受精卵選別の倫理について


「異常を選ぶ」と言えば聞こえはいい(?)が「正常なら殺す」ということなのであるから、殺すということが「理由があってしかたがなく」やる場合のみ許されるものだとするなら、親の側に「異常」がない子は育てるのが困難、というような理由がないと正当化できないのでは。「異常なら殺して正常を選ぶ」の場合は「異常」がある子は育てるのが困難、という状況が納得しやすいので抵抗が少ないのだろう。

「自分の子どもには自分と同じアイデンティティを持って欲しい」というのは生活の豊かさを求めるポジティブな気持ちとしては認めうるけど、そのために「同じアイデンティティを持たない子を殺す」というのはあり得ないと思う。

ここでは受精卵の命は人間の命と同じ価値があるものとして考えたが、そうでないと考えるなら、殺すには理由が必要という理屈は通じなくなる。その場合は自由にすればいいとも思うのだが、割り切れなさは残る。でもその割り切れなさって実は差別意識のような気もしないでもなく。。。

ちなみに受精卵選別の話なので、障害を持って生まれた子供が可哀想じゃないか、というのは当たらないと思う。

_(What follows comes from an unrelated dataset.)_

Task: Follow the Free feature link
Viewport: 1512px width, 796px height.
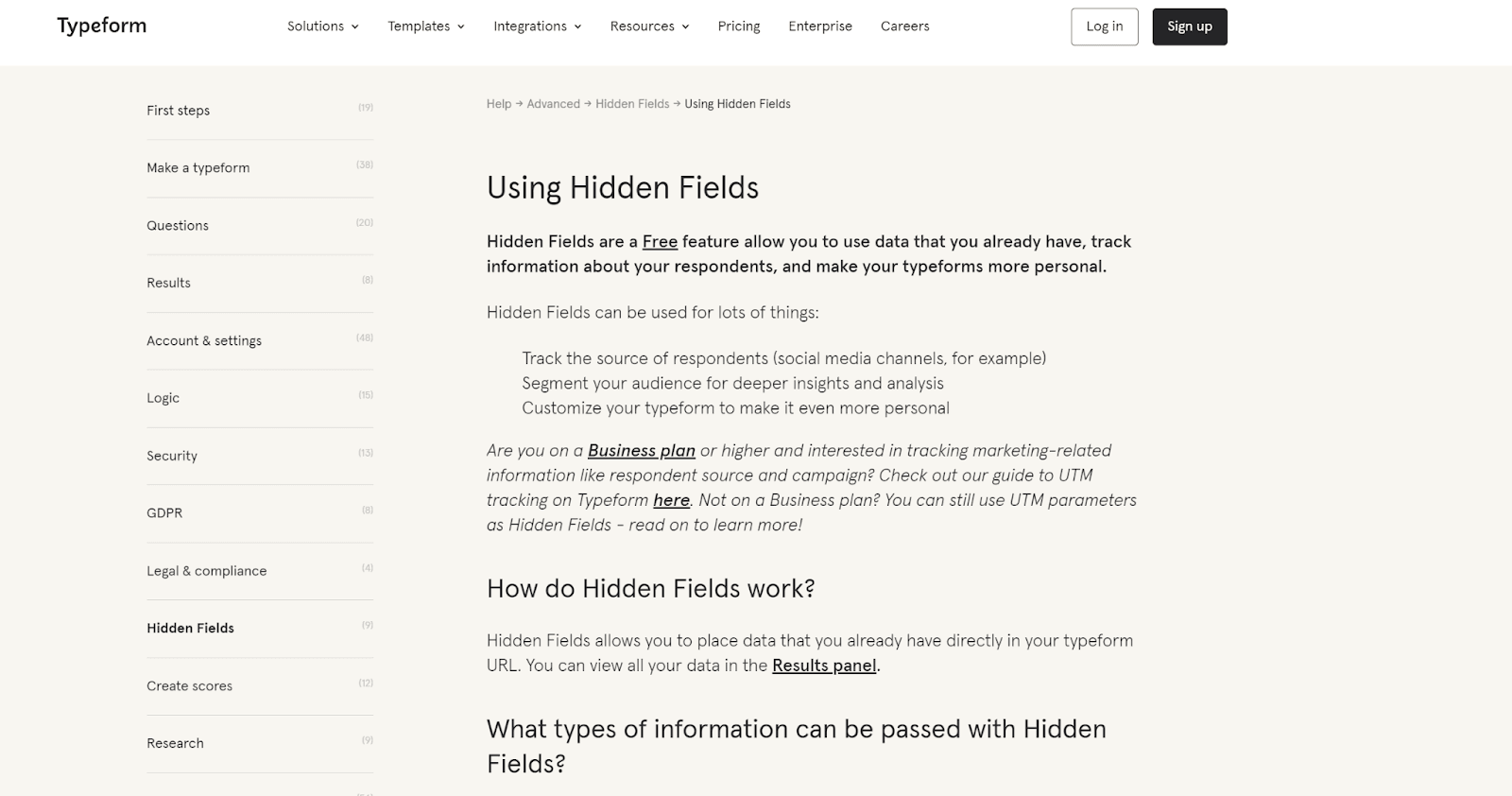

選別されて生まれる障害を持たない子は別の子供で、そちらを選択する時は可哀想な方の子は生まれないのだから、「生まれた子供が可哀想」=「障害を持つ子は生まれてこないほうがいい」って話になってしまうので。

追記

もっとも、人工授精で受精卵いっぱい作っておいてその中から選んで戻すという話だと、どっちみち殺される受精卵が出てくるわけで、殺す理由とか言っても仕方がないのかな。一番の理由は「余るから」だろうし。。。